Personal characteristics of physicians also seem to influence perceived effectiveness. Female physicians and those trained outside the United States indicated higher beliefs of effectiveness for several treatments. Female physicians have traditionally been more prevention-oriented in their clinical care, such as counseling for condom use23 and drug use and sexual behaviors.24 Therefore, they may be more willing to see tobacco interventions as potentially effective. The findings that non-U.S.-trained physicians believed that some counseling interventions had higher levels of effectiveness could be explained by their training being more focused on observation, interpersonal relationships, and history taking (the foundations of counseling) and less on technology. This has been suggested in previous studies that have found higher rates of preventive services among non-U.S.-trained physicians.25
The limitations of this study include a response rate of 60%. Although this figure is above the published average for physician surveys, it is not optimal. Self-reported beliefs should be adequately collected by an anonymous survey with no incentives for specific responses. Also, newer tobacco treatments have been developed since this study was conducted (e.g., lozenge and varenicline) and are thus not included.

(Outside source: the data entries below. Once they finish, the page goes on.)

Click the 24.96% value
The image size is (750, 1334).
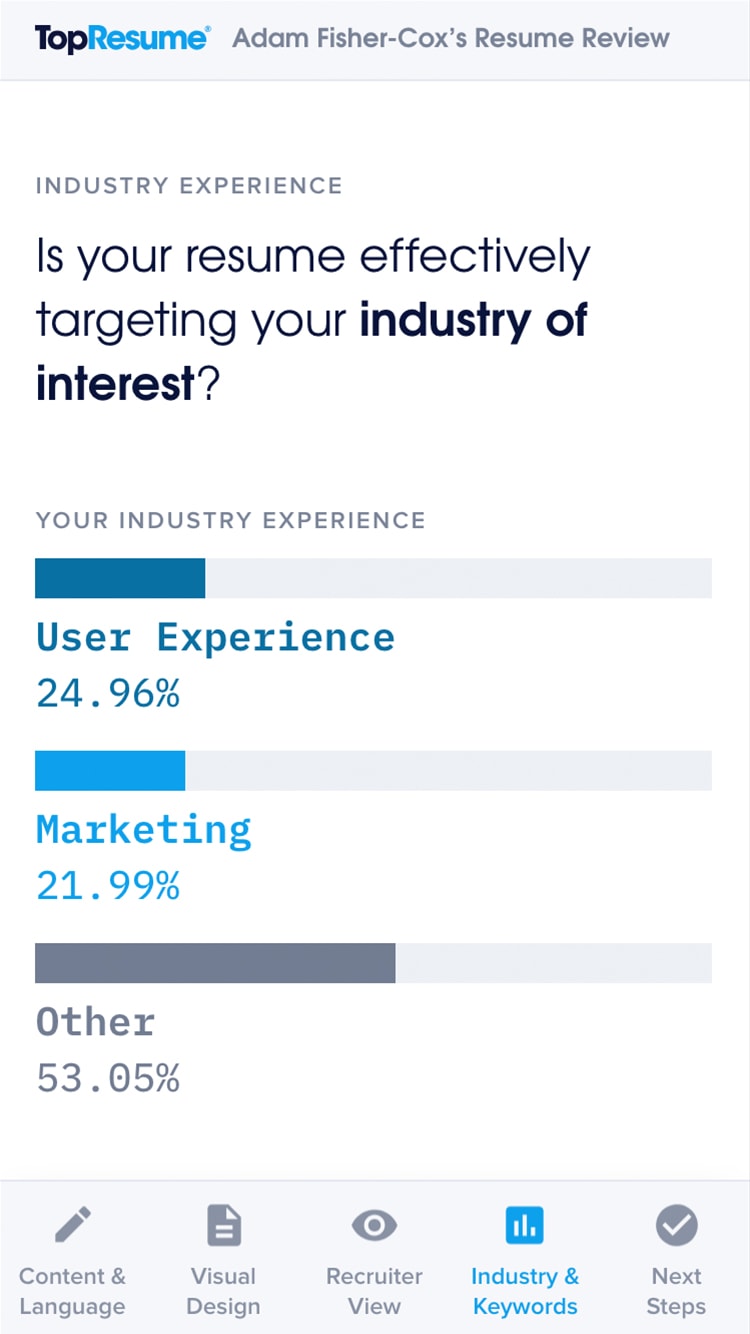(108, 692)
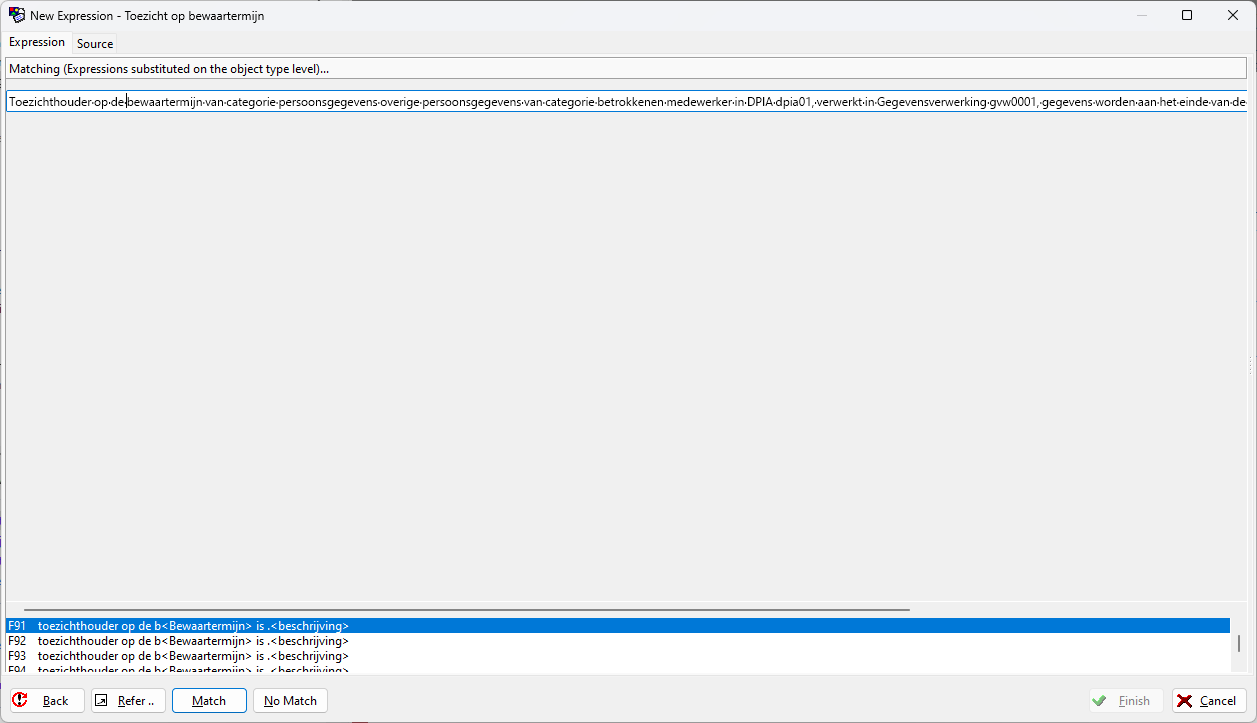The width and height of the screenshot is (1257, 723).
Task: Click into the Toezichthouder expression text field
Action: pos(600,102)
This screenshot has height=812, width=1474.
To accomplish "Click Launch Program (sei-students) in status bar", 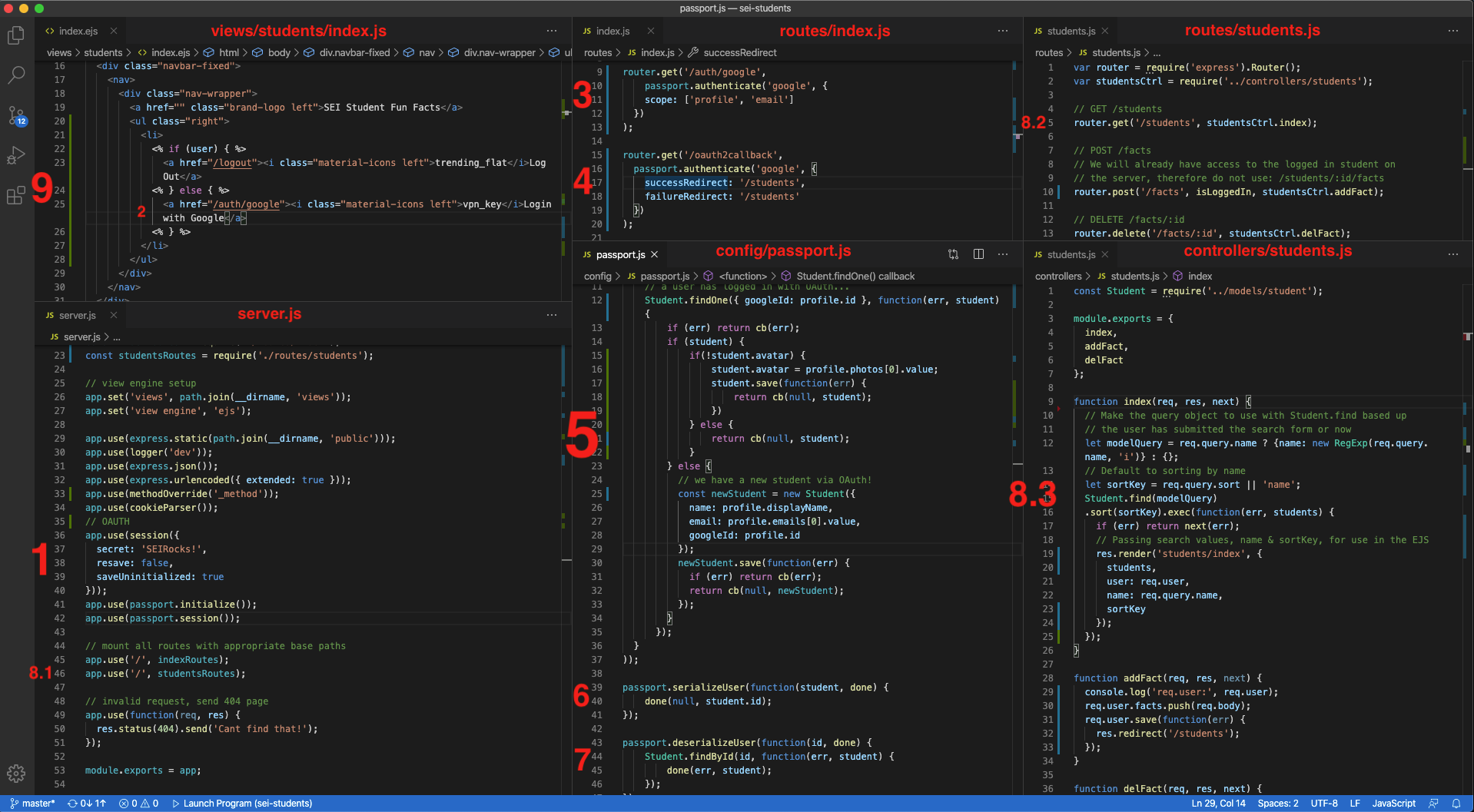I will coord(242,804).
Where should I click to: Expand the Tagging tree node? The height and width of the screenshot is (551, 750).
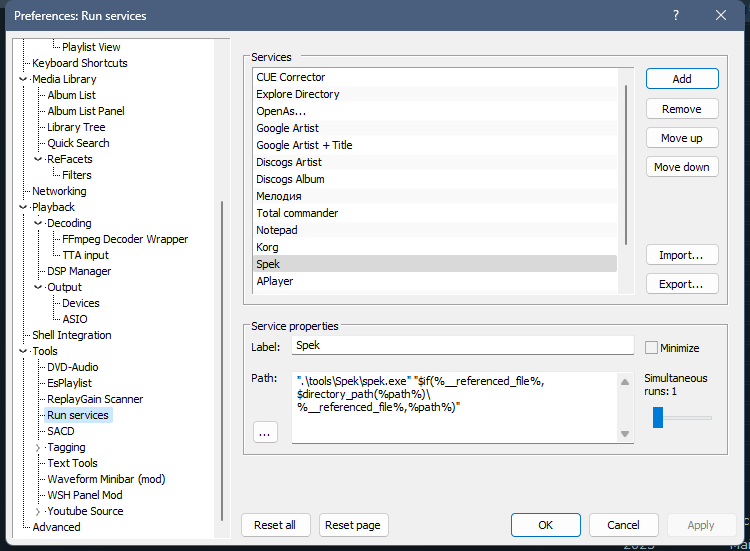39,447
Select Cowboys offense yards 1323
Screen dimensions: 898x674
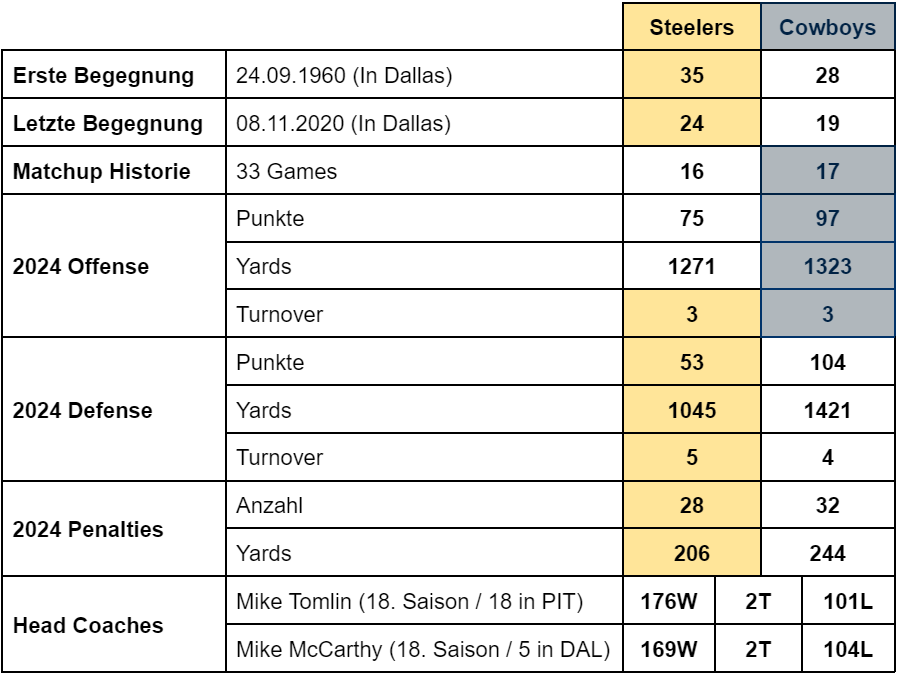click(828, 266)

Overall, more education may be useful for physicians, especially regarding benefits of prescription forms of nicotine medications and telephone and internet-based interventions. Because training seems to be related to higher perceived effectiveness for some of the interventions (group treatment, nasal spray, and combination medications), trainings could be a good start to increase knowledge. Settings could include U.S. medical schools (considering U.S.-trained respondents reported lower beliefs of effectiveness) and utilize specialized tobacco treatment trainings/continuing medical education that are being initiated in several states.
This work was partially supported by a contract from the New Jersey Department of Health and Senior Services through the Comprehensive Tobacco Control Program. We would like to acknowledge Ms. Amy Schmelzer for her contributions to this manuscript.
Conflict of interest statement Dr. Steinberg has received grant and consultancy funding from Pfizer. Dr. Delnevo has no conflict of interest.